Purpose: To report clinical variations and the natural course of melanocytoma of the optic disc.
Patients and methods: A retrospective study was conducted on a consecutive series of patients with melanocytoma of the optic disc who were evaluated at the Ocular Oncology Service at Wills Eye Hospital. Demographic information and variations in appearance and size of the tumor and local ocular complications were noted. Frequency of tumor growth and malignant transformation was recorded. Clinical factors, including patient data and tumor features, were analyzed for their impact on visual acuity loss of 2 or more Snellen lines and the tumor growth, using Cox proportional hazards regression models. Kaplan-Meier survival estimates of probability of visual acuity loss of 2 or more Snellen lines and probability of tumor growth were performed as a function of time from the initial examination.

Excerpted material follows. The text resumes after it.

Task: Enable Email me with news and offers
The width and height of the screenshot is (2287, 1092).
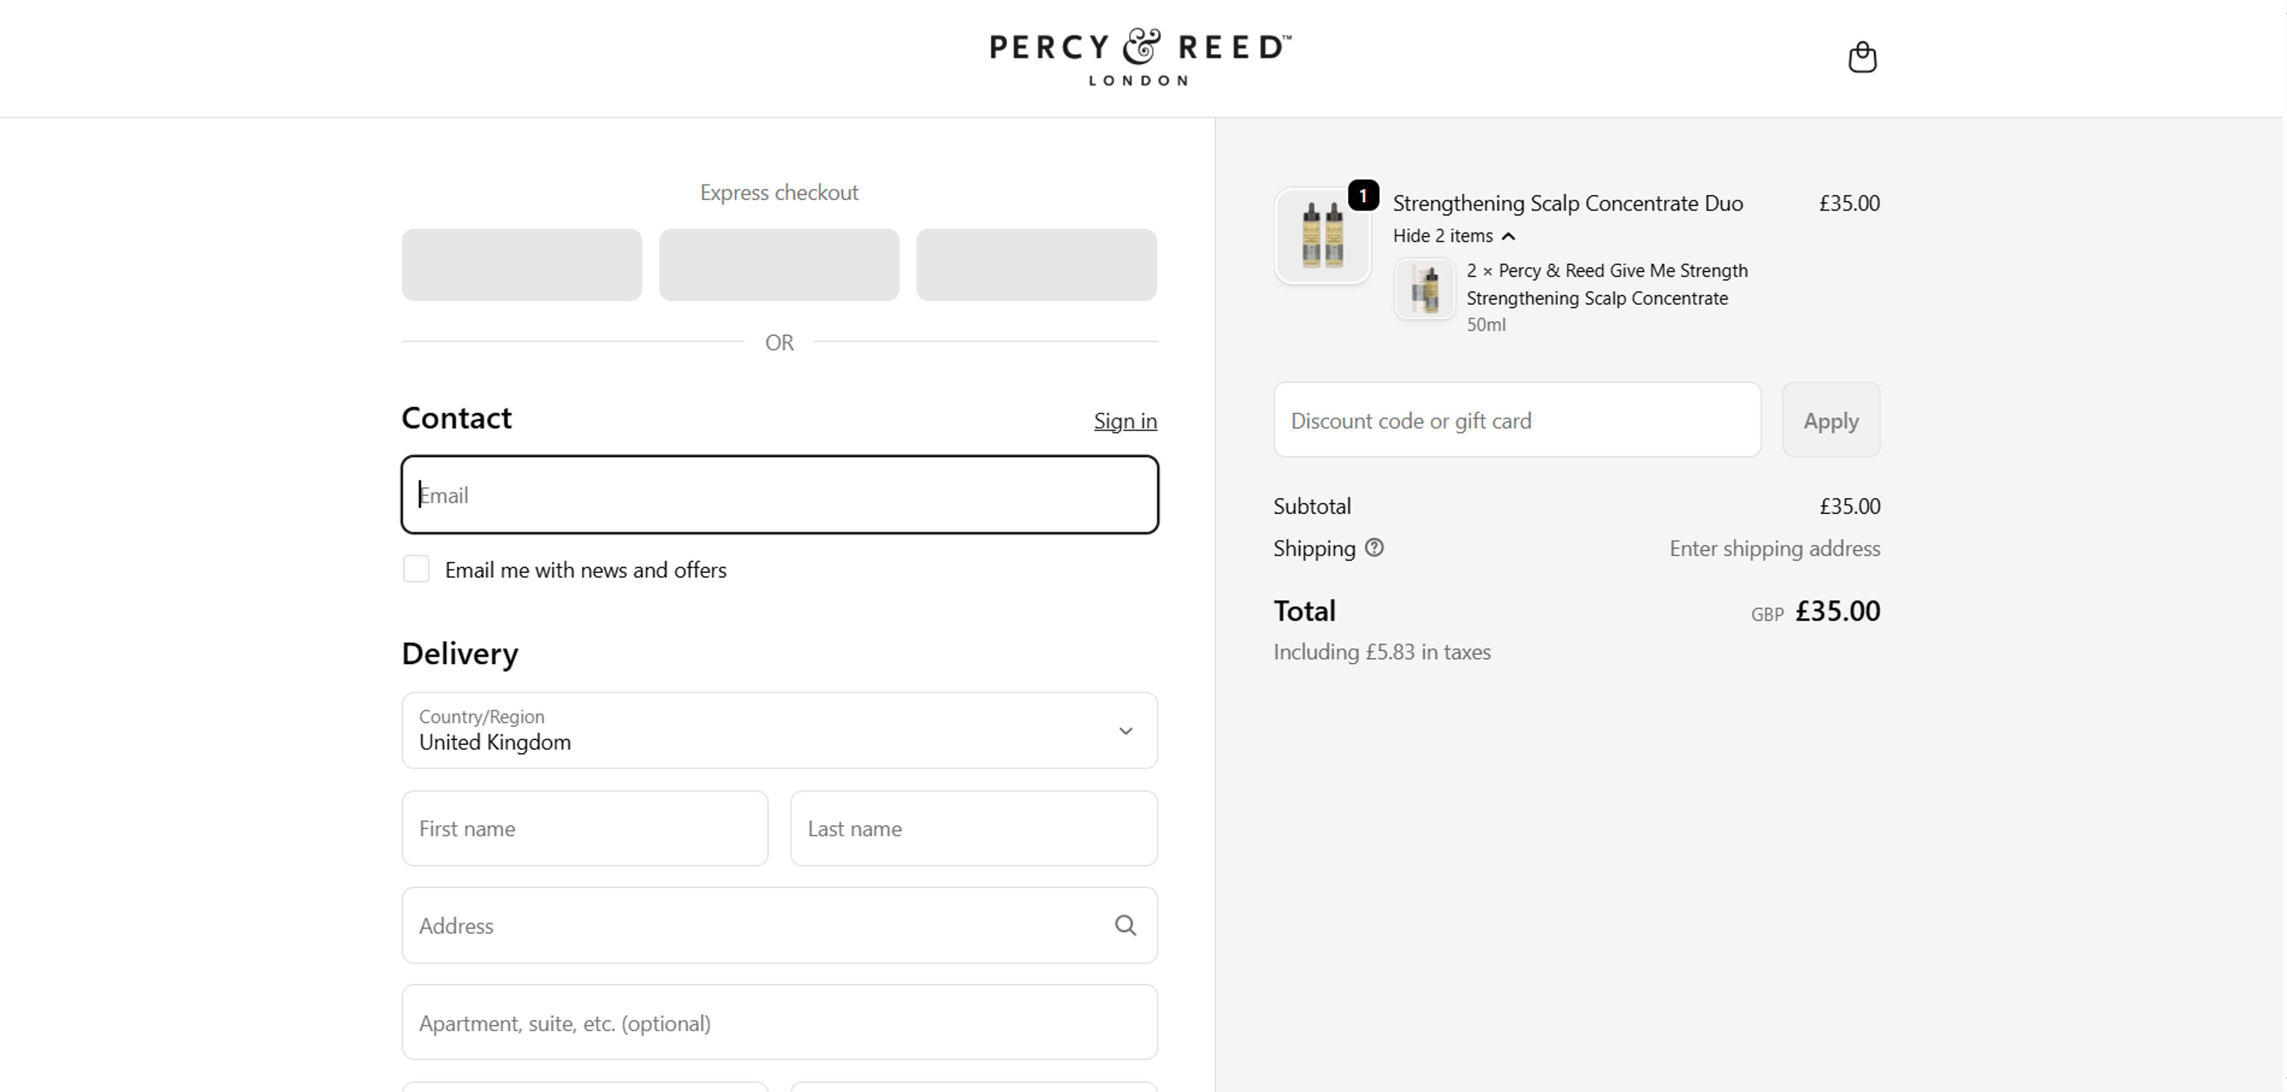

Main outcome measures: Visual acuity loss of 2 or more Snellen lines, tumor growth, and malignant transformation of the tumor.
Results: There were 115 patients (116 eyes) with melanocytoma of the optic disc. The mean age at diagnosis was 50 years; 38% of patients were male and 62% of patients were female; 65% of patients were white, 29% of patients were African American, and 6% of patients were Asian, Hispanic, Indian, or Arabic. The lesion was unilateral in 99% of patients. Visual symptoms that seemed to be related to the melanocytoma were present in 24% of patients, and an afferent pupillary defect was noted in 9% of patients. Associated ocular abnormalities included ocular melanocytosis (8%), racial melanosis (7%), optic nerve hypoplasia (2%), and retinitis pigmentosa (1%). The melanocytoma was dark brown to black in 100% of patients. The mean tumor diameter was 2 mm and the mean thickness was 1 mm. Associated findings included a choroidal component (54%), retinal component (30%), optic disc edema (25%), retinal edema (16%), localized subretinal fluid (14%), retinal exudation (12%), retinal hemorrhage (5%), vitreous seeds (4%), and retinal vein obstruction (3%). Fluorescein and indocyanine green angiography typically showed persistent hypofluorescence of the lesion. Using Kaplan-Meier survival curves, related visual loss occurred in 18% of patients by 10 years, and minor tumor enlargement occurred in 11% of patients by 5 years and in 32% of patients by 10 years. Malignant transformation was documented in 2 patients (2%).
Conclusions: Although melanocytoma of the optic disc generally is considered to be a benign, stationary lesion, it can produce several local complications, can cause visual loss, can grow slowly, and, rarely, can undergo malignant transformation into melanoma. Patients with optic disc melanocytoma should undergo periodic ocular examination.